Information shown =
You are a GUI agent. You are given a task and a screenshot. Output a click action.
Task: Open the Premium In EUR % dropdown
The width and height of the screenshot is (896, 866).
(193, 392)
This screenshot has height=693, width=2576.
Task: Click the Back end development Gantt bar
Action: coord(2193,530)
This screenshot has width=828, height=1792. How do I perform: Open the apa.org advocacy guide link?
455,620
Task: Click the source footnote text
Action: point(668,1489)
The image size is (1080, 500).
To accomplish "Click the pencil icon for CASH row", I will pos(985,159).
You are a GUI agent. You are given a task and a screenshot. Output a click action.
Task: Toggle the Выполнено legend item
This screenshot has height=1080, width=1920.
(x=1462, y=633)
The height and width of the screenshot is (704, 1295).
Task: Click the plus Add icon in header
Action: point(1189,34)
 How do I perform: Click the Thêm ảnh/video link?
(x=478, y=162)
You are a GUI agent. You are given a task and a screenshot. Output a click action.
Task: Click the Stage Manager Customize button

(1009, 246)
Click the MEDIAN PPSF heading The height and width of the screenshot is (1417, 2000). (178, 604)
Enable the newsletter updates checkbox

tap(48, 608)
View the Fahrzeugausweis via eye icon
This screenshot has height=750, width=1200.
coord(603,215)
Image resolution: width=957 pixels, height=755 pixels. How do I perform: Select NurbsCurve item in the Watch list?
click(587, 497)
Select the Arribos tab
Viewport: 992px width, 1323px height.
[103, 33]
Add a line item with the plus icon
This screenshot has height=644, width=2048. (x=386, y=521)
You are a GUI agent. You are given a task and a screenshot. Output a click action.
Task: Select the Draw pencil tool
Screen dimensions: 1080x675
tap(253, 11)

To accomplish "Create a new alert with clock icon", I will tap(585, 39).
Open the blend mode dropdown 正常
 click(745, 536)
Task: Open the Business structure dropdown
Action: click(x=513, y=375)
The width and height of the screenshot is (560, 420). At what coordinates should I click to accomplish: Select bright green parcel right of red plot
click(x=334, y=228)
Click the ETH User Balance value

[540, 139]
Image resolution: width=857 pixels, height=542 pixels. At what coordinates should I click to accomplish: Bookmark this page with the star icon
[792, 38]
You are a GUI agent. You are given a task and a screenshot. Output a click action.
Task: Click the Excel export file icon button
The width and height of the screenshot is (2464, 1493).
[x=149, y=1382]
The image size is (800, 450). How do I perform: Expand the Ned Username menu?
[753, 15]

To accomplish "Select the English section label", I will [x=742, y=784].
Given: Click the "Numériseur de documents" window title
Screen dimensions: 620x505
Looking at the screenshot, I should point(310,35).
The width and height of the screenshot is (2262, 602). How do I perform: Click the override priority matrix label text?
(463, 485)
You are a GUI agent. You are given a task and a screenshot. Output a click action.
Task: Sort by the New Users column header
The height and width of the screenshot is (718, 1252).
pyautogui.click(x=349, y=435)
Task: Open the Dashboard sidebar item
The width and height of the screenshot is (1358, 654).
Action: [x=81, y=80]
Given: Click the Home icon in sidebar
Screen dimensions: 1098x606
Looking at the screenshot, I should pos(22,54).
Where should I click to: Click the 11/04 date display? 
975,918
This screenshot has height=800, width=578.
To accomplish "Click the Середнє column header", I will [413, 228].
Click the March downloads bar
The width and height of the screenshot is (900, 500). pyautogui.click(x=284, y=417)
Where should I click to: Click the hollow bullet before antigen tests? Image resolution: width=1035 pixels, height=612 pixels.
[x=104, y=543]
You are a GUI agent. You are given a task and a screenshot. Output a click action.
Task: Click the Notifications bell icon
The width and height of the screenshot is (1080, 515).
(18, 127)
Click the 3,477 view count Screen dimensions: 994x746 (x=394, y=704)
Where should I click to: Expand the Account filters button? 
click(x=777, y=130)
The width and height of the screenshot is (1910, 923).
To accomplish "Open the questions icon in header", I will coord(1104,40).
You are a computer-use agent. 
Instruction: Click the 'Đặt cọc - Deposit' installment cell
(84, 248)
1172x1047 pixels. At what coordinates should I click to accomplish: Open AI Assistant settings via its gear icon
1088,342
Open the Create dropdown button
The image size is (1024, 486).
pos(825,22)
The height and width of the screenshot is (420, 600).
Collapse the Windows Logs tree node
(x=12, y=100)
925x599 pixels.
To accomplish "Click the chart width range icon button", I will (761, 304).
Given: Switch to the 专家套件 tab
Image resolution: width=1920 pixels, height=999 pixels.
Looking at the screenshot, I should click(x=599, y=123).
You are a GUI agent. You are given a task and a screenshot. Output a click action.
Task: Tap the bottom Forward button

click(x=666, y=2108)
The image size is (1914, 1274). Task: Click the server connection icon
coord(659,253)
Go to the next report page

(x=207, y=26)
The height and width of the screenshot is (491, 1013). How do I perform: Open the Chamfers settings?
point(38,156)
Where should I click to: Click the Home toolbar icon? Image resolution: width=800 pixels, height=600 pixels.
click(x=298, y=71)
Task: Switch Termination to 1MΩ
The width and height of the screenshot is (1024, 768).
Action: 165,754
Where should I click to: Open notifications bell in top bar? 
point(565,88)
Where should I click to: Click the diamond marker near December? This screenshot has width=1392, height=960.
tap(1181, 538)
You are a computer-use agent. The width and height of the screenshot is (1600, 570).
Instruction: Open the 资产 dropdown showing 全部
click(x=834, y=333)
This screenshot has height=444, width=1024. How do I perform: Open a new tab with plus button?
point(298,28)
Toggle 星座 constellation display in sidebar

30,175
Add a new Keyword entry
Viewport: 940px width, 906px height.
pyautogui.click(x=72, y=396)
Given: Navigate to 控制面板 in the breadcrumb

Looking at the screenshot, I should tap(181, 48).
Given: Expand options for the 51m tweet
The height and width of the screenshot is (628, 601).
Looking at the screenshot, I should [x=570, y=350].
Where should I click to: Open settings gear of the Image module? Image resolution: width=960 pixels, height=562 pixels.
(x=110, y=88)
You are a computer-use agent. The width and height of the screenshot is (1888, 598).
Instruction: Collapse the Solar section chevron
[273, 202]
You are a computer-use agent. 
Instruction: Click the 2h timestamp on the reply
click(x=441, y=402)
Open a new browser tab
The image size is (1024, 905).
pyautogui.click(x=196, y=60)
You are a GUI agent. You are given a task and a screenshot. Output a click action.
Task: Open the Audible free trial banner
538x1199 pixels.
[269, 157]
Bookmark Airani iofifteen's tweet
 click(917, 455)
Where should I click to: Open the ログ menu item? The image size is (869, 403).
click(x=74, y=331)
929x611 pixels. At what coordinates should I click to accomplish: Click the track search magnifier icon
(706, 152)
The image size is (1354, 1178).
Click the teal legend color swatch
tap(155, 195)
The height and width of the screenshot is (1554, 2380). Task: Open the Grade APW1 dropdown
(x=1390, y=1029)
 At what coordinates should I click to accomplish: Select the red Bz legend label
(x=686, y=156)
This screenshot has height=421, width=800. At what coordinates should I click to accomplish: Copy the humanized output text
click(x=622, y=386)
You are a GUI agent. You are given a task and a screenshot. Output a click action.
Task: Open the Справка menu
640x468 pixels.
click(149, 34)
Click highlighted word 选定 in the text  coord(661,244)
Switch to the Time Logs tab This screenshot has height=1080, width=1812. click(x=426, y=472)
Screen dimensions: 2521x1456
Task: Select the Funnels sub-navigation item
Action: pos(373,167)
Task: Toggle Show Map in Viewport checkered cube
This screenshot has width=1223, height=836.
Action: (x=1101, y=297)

Task to carry out = From the entries, work out how many lines include the word "pencil", answering with the number only.

Response to the task = 2